Rice bemoans that lack of congressional action on a trio of trade deals that Bush negotiated with Colombia, South Korea and Panama. She writes that while then-Speaker Nancy Pelosi (D-Calif.) privately told her she was supportive of the agreements, she said she was “hamstrung” by the House Democratic Caucus. And she says Senate Majority Leader Harry Reid (D-Nev.) also voiced private support for the accords. Reid voted against all three when they finally came to a vote in the Senate last month.
Rice voices frustration at Congress more broadly in other areas. A delicate diplomatic effort with Turkey was almost “derailed” in 2007 by a move to hold a House vote on a resolution recognizing the Armenian genocide, which would have infuriated Turkey.
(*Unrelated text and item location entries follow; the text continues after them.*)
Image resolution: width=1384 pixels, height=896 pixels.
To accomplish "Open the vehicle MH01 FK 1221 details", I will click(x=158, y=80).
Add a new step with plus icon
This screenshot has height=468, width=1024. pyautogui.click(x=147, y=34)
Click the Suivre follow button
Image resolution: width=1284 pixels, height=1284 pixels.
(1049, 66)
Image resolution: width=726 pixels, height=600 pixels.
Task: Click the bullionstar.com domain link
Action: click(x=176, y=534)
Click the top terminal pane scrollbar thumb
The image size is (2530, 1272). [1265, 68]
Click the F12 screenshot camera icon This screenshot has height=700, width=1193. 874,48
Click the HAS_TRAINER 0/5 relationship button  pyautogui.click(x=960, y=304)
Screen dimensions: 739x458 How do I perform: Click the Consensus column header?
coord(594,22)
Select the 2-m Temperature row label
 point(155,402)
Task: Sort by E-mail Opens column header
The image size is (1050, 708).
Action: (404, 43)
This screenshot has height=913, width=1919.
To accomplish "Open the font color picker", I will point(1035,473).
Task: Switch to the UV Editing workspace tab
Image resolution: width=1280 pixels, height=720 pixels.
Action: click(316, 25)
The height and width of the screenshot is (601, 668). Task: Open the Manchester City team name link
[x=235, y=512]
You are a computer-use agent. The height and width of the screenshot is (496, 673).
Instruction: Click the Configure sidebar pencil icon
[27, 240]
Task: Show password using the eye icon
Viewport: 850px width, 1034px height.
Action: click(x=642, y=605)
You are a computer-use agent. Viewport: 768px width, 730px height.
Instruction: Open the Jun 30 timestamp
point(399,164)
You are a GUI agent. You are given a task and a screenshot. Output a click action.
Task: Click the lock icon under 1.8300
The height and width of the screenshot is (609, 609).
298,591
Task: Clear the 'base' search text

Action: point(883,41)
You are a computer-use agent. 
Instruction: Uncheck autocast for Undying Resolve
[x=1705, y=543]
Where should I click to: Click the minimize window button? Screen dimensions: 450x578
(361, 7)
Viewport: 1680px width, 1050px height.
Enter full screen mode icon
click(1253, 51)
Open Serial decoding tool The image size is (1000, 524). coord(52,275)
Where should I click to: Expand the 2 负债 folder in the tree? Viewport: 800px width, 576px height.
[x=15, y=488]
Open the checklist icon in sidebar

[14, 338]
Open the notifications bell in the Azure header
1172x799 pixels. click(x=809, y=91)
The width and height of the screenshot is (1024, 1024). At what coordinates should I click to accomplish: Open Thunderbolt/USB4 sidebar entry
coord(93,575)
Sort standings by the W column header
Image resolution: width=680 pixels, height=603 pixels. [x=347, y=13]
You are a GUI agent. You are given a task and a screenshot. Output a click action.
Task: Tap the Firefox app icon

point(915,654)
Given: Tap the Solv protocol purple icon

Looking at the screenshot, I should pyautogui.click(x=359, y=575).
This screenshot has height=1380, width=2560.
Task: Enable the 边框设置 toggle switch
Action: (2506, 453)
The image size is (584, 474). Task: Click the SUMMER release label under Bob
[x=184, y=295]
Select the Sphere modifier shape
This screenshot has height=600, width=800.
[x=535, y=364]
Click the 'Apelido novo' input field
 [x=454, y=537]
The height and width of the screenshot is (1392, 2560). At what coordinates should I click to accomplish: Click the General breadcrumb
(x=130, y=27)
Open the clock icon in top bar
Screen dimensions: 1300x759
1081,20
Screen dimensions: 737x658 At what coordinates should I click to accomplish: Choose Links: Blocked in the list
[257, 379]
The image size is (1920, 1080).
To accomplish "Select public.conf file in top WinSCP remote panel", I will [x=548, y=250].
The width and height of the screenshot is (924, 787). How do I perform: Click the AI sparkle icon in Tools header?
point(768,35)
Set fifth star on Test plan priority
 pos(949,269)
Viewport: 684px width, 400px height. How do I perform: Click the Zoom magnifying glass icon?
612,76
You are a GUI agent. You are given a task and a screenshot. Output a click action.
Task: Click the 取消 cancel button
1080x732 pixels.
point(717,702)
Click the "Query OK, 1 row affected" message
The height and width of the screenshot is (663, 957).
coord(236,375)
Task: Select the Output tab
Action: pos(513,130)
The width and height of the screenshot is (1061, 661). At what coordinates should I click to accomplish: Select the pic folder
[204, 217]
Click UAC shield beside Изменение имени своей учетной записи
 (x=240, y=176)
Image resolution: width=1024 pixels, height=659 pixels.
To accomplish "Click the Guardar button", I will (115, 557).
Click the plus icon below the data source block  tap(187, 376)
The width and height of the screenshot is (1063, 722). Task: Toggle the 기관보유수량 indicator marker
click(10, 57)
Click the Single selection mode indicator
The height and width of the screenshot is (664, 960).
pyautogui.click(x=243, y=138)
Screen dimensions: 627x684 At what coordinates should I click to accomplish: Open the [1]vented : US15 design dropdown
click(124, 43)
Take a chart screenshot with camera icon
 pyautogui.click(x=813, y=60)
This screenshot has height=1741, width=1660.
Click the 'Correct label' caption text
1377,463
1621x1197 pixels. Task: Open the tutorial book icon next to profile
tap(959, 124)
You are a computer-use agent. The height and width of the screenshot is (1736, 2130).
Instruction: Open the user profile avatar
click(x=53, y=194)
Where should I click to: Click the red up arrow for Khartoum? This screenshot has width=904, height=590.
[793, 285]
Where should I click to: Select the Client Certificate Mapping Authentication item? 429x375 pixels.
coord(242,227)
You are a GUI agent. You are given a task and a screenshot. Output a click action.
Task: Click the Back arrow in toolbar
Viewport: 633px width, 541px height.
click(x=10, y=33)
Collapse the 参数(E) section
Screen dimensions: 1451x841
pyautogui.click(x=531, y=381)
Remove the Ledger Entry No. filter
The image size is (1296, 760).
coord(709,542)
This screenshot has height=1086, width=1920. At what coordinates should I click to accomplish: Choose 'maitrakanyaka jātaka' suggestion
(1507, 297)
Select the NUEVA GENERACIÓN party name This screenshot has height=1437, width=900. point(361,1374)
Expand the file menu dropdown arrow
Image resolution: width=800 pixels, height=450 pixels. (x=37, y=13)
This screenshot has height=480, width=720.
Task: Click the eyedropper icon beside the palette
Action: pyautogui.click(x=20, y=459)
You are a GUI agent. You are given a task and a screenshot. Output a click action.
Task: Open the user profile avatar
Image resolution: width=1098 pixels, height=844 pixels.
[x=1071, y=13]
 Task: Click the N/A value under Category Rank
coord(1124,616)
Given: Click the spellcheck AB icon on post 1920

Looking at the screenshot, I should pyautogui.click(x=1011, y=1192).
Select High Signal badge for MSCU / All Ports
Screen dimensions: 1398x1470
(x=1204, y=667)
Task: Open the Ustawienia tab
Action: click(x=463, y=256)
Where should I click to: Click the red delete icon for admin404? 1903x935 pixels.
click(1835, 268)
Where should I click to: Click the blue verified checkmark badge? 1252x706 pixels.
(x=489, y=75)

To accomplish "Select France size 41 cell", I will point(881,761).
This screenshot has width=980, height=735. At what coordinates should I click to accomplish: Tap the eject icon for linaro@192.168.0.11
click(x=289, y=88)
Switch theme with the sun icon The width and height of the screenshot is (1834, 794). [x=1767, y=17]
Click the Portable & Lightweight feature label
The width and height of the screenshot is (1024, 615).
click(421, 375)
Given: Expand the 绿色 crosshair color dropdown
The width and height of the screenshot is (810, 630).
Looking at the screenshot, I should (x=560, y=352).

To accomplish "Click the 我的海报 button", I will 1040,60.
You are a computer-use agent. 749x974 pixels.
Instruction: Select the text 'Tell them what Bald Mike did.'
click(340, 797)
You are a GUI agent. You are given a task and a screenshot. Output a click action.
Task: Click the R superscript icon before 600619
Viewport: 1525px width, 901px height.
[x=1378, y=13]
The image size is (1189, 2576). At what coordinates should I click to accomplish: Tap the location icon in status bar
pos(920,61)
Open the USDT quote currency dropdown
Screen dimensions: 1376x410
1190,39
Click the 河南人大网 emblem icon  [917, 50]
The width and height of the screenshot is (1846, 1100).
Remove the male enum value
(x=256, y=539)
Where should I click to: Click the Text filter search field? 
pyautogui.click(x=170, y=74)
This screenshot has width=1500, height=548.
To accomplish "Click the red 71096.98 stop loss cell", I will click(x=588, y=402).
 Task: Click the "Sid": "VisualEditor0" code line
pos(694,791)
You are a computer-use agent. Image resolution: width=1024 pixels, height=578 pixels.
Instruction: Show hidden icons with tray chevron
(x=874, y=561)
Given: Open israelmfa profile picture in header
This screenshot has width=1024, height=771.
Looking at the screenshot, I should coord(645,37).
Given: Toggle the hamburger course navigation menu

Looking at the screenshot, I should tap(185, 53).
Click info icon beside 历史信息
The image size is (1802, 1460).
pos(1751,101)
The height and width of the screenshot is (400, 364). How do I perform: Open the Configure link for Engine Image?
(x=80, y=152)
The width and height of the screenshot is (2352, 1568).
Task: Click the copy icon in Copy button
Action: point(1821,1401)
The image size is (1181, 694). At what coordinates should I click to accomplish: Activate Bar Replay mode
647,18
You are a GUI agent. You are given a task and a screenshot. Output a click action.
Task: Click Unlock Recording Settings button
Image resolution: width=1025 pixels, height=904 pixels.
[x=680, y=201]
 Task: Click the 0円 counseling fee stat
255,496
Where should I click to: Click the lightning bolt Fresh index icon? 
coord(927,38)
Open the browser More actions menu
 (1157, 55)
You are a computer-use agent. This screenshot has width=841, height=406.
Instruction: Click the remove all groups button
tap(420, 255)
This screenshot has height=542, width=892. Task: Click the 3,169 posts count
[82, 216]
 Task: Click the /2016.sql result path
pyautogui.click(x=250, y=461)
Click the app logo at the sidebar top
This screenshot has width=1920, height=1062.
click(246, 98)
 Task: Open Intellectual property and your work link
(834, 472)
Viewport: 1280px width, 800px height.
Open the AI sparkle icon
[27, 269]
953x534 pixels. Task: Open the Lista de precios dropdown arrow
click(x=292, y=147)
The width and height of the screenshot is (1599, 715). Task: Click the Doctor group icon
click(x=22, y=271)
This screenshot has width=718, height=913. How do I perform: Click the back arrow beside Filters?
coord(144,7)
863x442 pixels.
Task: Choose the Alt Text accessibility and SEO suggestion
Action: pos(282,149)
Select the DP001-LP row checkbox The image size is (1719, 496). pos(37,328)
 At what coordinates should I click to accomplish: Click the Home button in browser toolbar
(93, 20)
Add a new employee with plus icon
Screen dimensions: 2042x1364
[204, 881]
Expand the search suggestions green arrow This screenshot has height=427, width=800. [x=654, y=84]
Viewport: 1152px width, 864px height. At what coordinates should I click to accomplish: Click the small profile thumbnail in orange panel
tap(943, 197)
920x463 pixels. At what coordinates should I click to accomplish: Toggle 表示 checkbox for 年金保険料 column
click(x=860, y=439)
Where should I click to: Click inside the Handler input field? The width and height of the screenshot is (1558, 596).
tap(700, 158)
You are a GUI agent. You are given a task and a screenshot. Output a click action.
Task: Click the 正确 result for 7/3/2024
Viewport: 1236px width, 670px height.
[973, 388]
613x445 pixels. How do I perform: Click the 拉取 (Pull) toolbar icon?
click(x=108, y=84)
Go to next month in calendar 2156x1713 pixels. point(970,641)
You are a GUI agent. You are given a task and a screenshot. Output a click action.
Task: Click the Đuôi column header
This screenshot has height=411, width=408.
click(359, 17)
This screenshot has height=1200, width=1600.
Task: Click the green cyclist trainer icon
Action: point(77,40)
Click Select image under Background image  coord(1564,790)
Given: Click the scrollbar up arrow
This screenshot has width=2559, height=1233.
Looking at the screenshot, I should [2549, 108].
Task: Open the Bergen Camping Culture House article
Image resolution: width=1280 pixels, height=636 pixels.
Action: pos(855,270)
The vote was scrapped at the last minute, but Rice writes that it “was just one example of how the tendency of the Congress to grandstand on hot-button issues can severely interfere with the conduct of foreign policy.”
And Rice writes that the Bush administration’s failure to push comprehensive immigration reform through Congress during its second term remains one of her greatest regrets. “There are many disappointments but maybe none greater than the failure to get immigration reform when we had the chance,” she writes.
Citing the unpopular Iraq war and the fallout from Hurricane Katrina, Rice adds: “By 2007 we were out of steam.”